**SHORT EXERCISE 1**
List every distinct plt function that the code in the passage on preference learning calls.
**SHORT EXERCISE 2**
Decide whether each statement agrees with the passage on preference learning. Answer yes or no for each, and quote the words of the passage that decide it.
(a) The absolute scale of the learned utility can be identified from comparisons alone.
(b) DPO aligns a policy to preference data through supervised learning.
(c) DPO relies on an intermediate reward model.
**SHORT EXERCISE 3**
Write the next part of the passage on preference learning, picking up from its final sentence.

**SELECTION**
================================
Learned weights: [ 0.          2.74417195 -0.22129969]

After training, we can compare the learned utility function \(u_\theta(x)\) to the true utility \(u^*(x)\). Below we plot the two functions:

import matplotlib.pyplot as plt

# Plot true vs learned utility curves
xs = np.linspace(0, 10, 200)
true_vals = true_utility(xs)
learned_vals = w[0] + w[1]*xs + w[2]*xs**2

plt.figure(figsize=(6,4))
plt.plot(xs, true_vals, label="True Utility", linewidth=3)
plt.plot(xs, learned_vals, label="Learned Utility", linestyle="--", linewidth=3)
plt.xlabel("State x")
plt.ylabel("Utility")
plt.title("True vs. Learned Utility Function")
plt.legend()
plt.show()

The learned curve closely matches the true utility up to an arbitrary scaling factor (utility is only defined up to affine transform when inferred from comparisons). The algorithm successfully recovered a utility function that orders states almost the same as the true utility \(u^*(x)\). In general, learning from comparisons can infer the relative utility of options (which item is preferred), although the absolute scale of \(u_\theta\) is unidentifiable without further assumptions. Supervised learning on preferences has been widely used for ranking problems and preference-based reward learning.

In standard preference learning, we often learn a utility function and then use it to define a policy. However, in some settings—especially those involving large models like language models—it is more effective to directly learn a policy that aligns with human preferences, bypassing the intermediate reward model. One such method is Direct Preference Optimization (DPO), which offers a simple, stable way to align a policy to preference data through supervised learning.

To understand DPO, consider the following setting:

We are given a reference policy \(\pi_{\text{ref}}\), such as a pre-trained language model.
================================
**SUPPLIED MATERIAL**
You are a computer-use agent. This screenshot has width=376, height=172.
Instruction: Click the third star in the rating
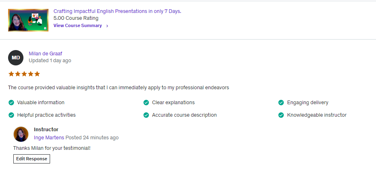point(24,74)

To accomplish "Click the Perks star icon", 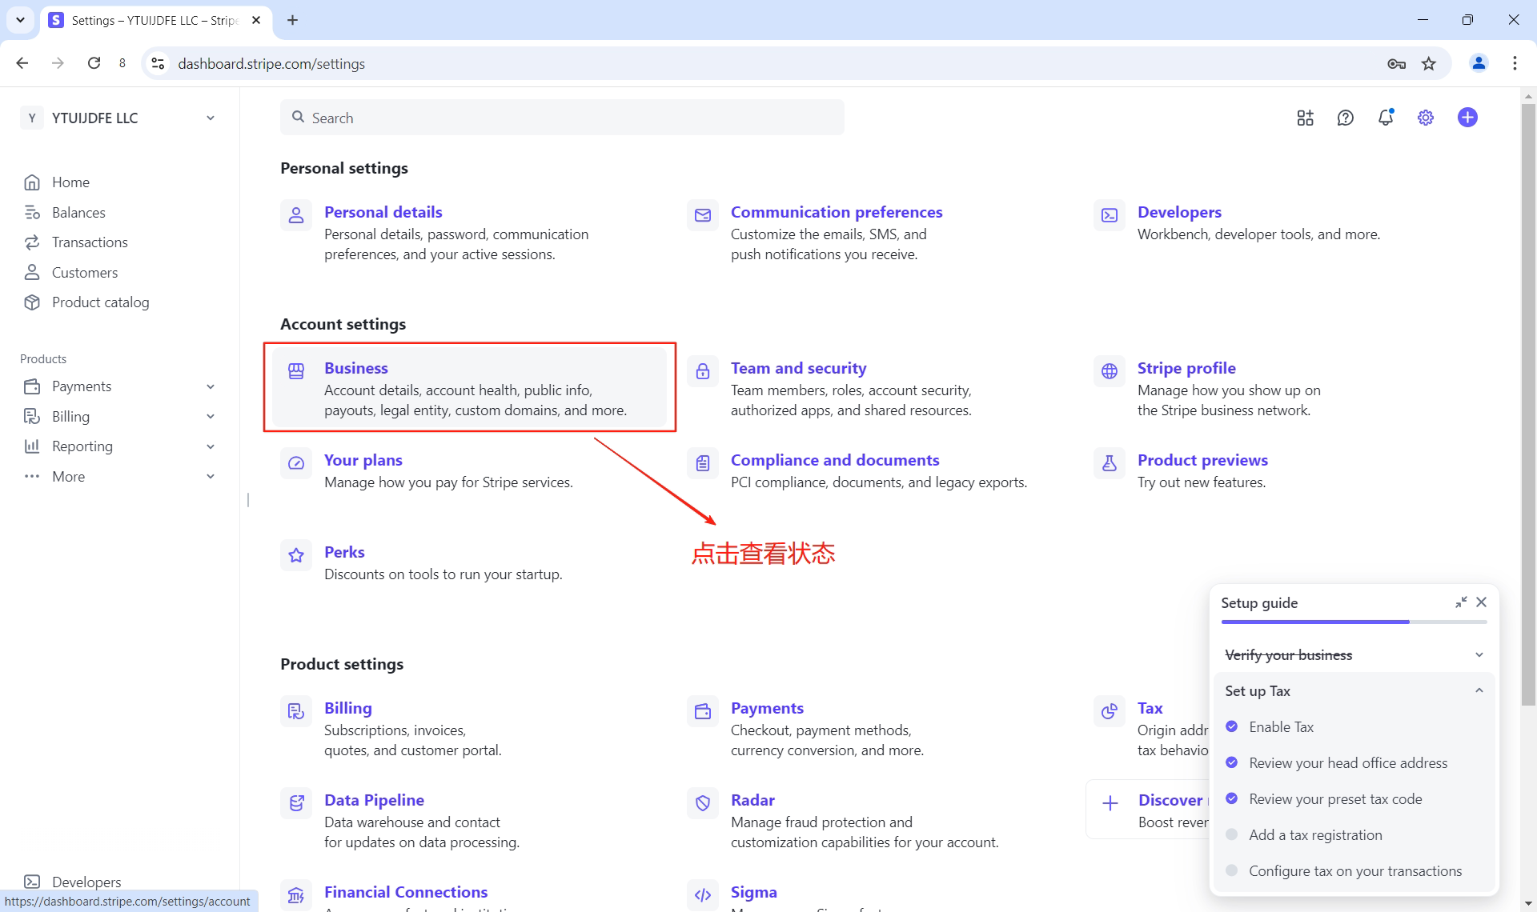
================================
**RIGHT ANSWER 1**
figure, plot, xlabel, ylabel, title, legend, show

**RIGHT ANSWER 2**
(a) No: "the absolute scale of \(u_\theta\) is unidentifiable without further assumptions"
(b) Yes: "offers a simple, stable way to align a policy to preference data through supervised learning"
(c) No: "bypassing the intermediate reward model"

**RIGHT ANSWER 3**
We want to learn a new policy \(\pi_\theta\) that improves upon \(\pi_{\text{ref}}\) by better reflecting human preferences.
Our data consists of pairwise comparisons: for each prompt \(x\), a human expresses a preference between two outputs \(y_+ \succ y_-\), where \(y_+\) is the preferred response.

Rather than learning an explicit reward function \(R(x, y)\) and using it to optimize the policy via reinforcement learning, DPO treats this as a classification problem: we want to encourage the policy to assign higher likelihood to the preferred response.

To formalize this, we define a preference score: \[ s_\theta(x, y_+, y_-) = \log \pi_\theta(y_+ \mid x) - \log \pi_\theta(y_- \mid x) \] This is the difference in log-likelihood between the preferred and dispreferred outputs. We can then define the DPO loss as a logistic regression objective: \[ \mathcal{L}_{\text{DPO}}(\theta) = -\log \sigma\left(s_\theta(x, y_+, y_-)\right) \] where \(\sigma(z) = \frac{1}{1 + e^{-z}}\) is the sigmoid function.

This loss encourages \(\pi_\theta\) to assign greater probability mass to \(y_+\) than \(y_-\), pushing the policy toward outputs that align with human preferences. Because this is a differentiable, supervised loss, it can be optimized with standard gradient-based techniques, without needing to sample from the environment or estimate advantages, as in traditional RL.

Although DPO does not explicitly define or optimize a reward function, we can interpret it as doing so implicitly. Suppose we define a reward function: \[ R_\theta(y \mid x) = \log \pi_\theta(y \mid x) - \log \pi_{\text{ref}}(y \mid x) \] This reward encourages \(\pi_\theta\) to move away from \(\pi_{\text{ref}}\) in directions that increase the probability of preferred outputs. Under this formulation, the DPO objective can be interpreted as optimizing this reward difference directly from preferences.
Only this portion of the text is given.